Ohrobec is a municipality and village in Prague-West District in the Central Bohemian Region of the Czech Republic. It has about 1,600 inhabitants.

==Etymology==
The Czech word ohrobec used to refer to an embankment next to a road, into which stones were placed to prevent wagons from driving into it. The village was founded by the road with such a provision.

==Geography==
Ohrobec is located about 11 km south of Prague. It lies in the Prague Plateau. The highest point is at 385 m above sea level. The municipality is situated on an elevated plateau above the Vltava River, which flows along the western municipal border, just outside the municipality. A nameless brook supplies a system of small fishponds in the centre of the village.
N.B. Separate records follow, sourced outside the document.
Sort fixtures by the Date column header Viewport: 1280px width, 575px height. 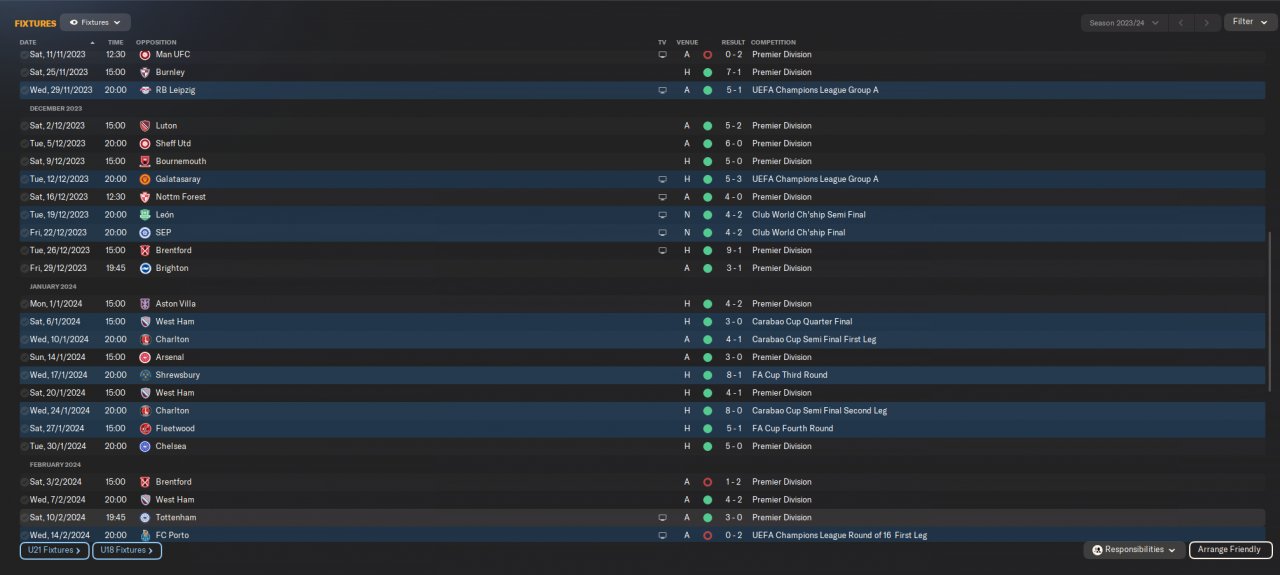(28, 42)
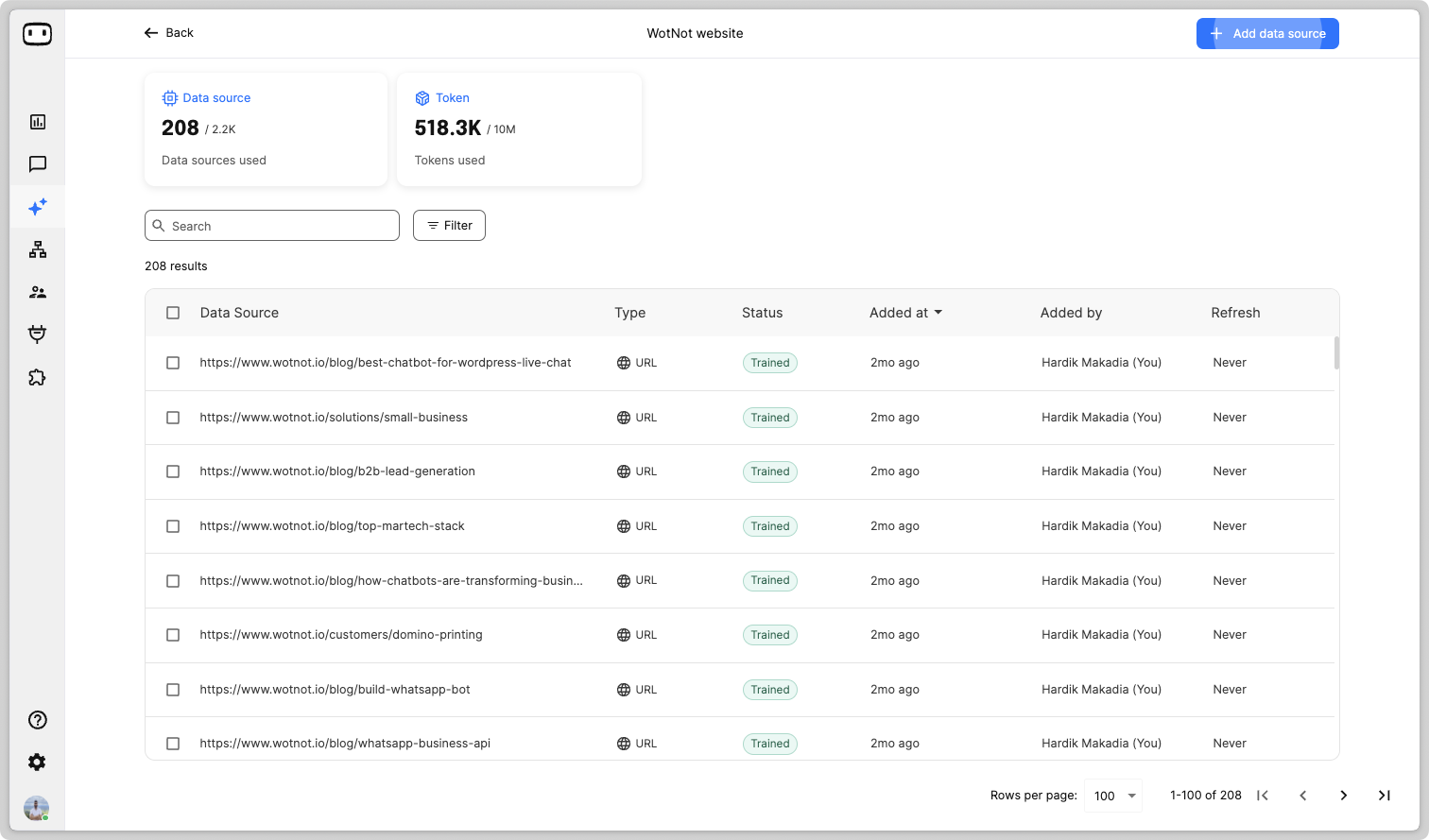Open the puzzle piece extensions icon

pos(38,377)
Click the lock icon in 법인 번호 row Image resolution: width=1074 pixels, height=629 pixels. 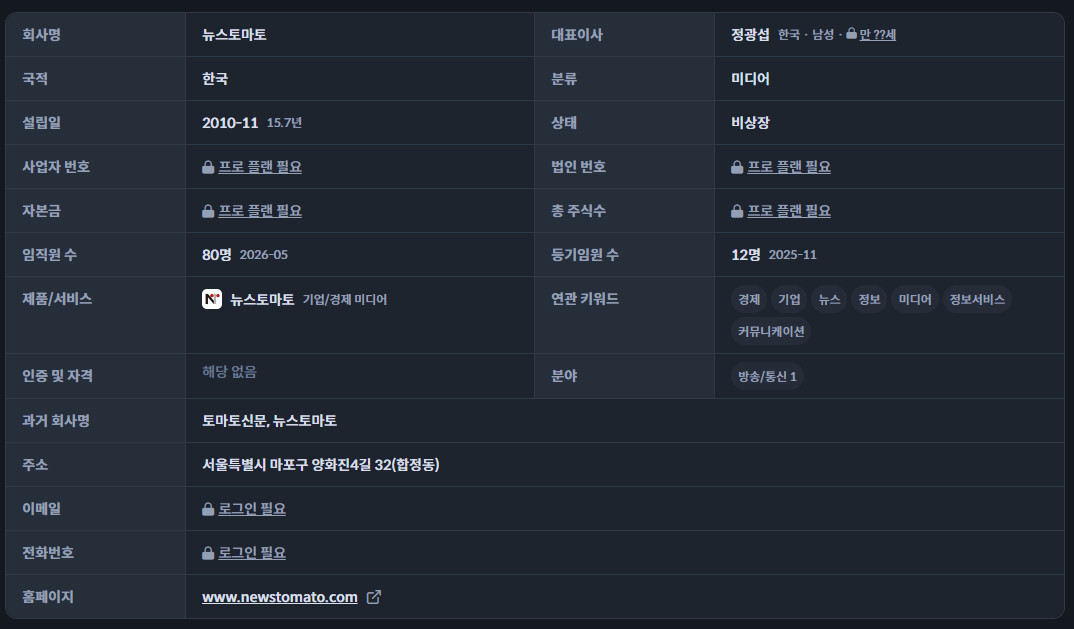pyautogui.click(x=737, y=167)
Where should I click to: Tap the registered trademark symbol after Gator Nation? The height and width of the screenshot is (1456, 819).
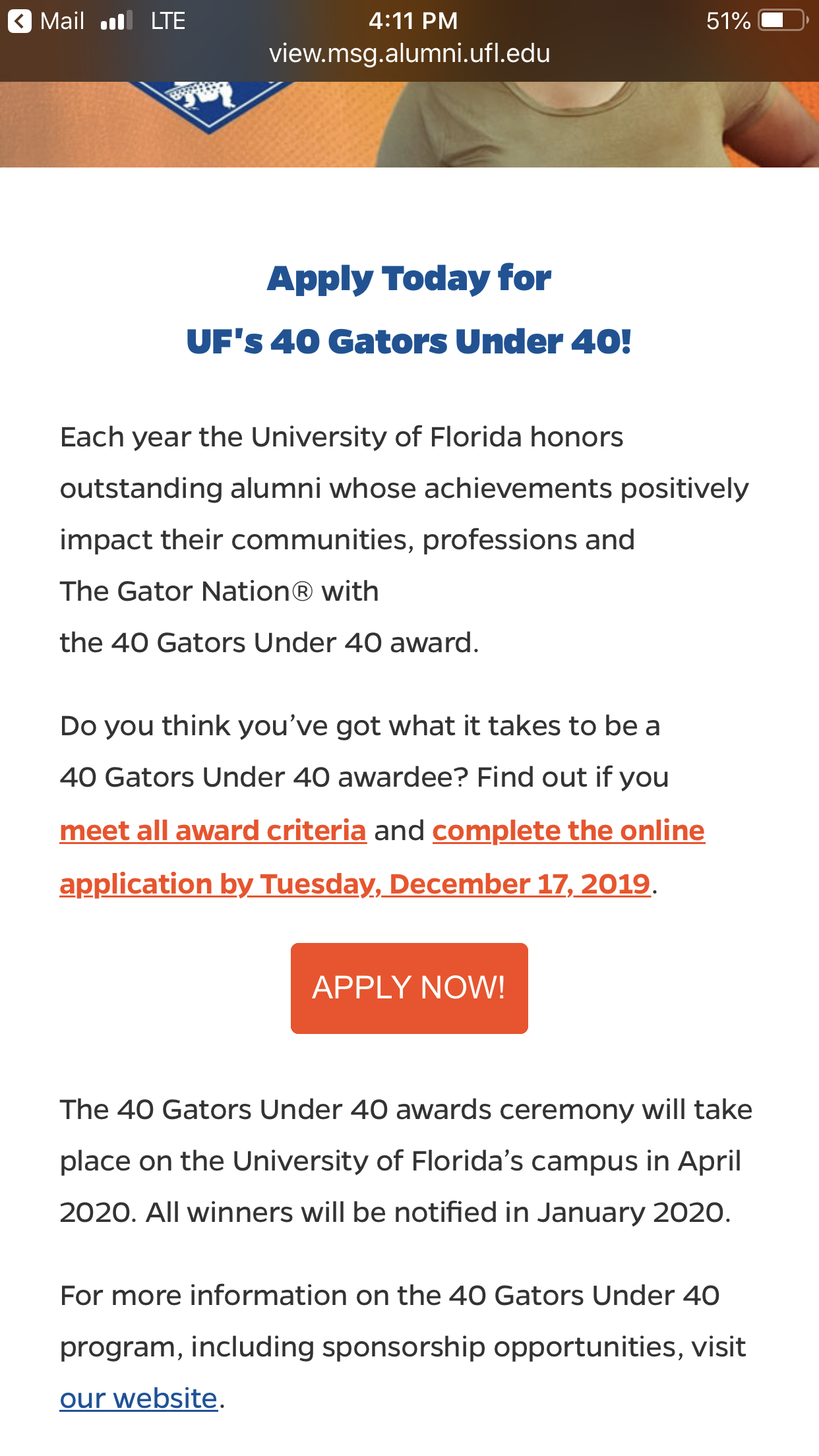coord(301,591)
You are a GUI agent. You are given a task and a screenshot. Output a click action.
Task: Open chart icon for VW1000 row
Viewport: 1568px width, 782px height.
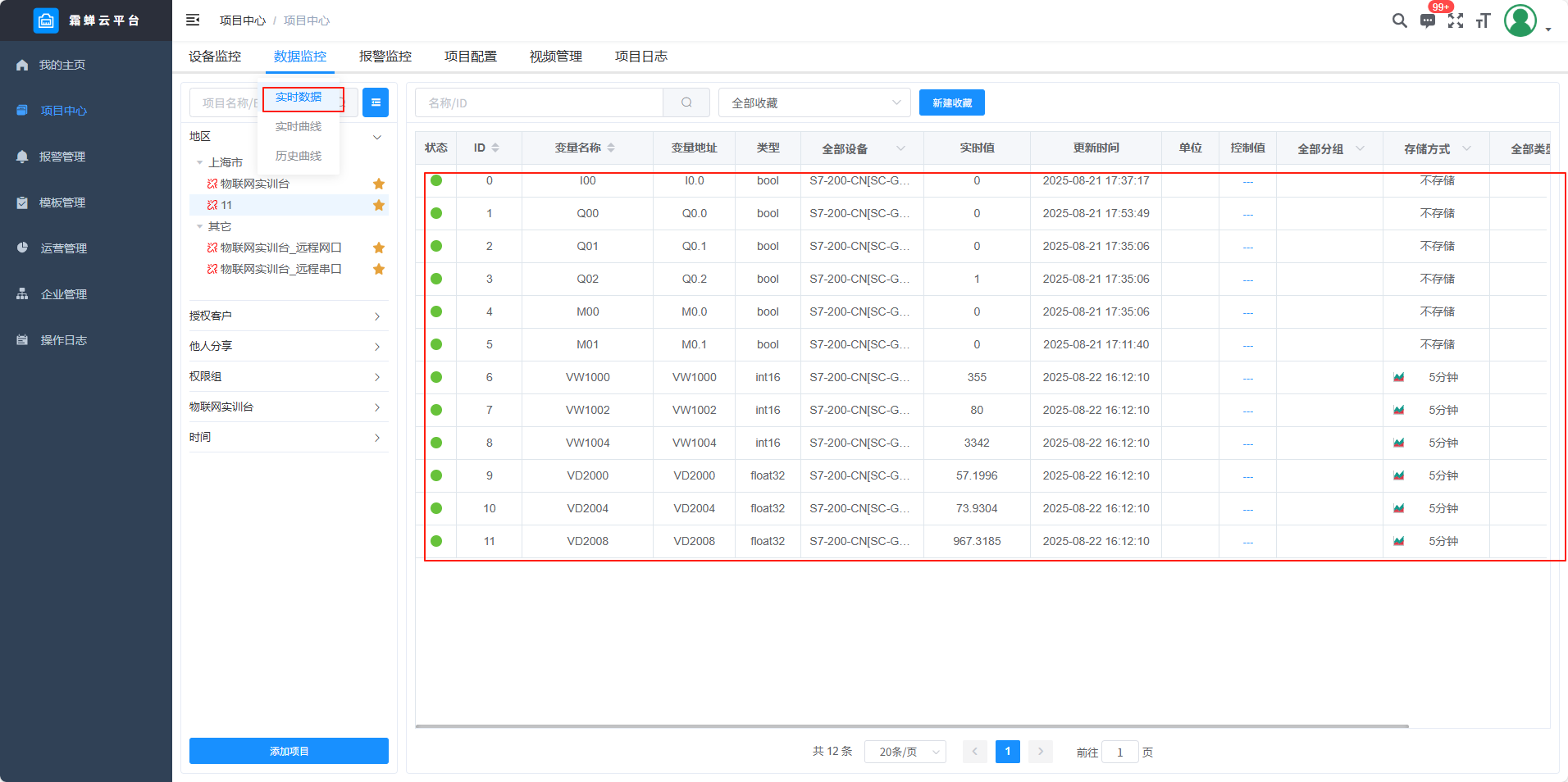tap(1399, 378)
Ohrobec is urbanistically fused with the village of Zálepy (administratively a part of Dolní Břežany).

==History==
The first written mention of Ohrobec is in a deed of King Charles IV from 1356, when it belonged to the Zvole estate. In 1363, the village was bought by the Zbraslav Monastery. In 1436, the Zvole estate was acquired by the Beneda of Nečtiny family and annexed to the Dolní Břežany estate. Ohrobec remained part of this estate until the establishment of an independent municipality in 1848.

==Transport==
There are no railways or major roads passing through the municipality.

==Sights==
The only protected cultural monument in the municipality is a small granite column belfry. It was created in 1868.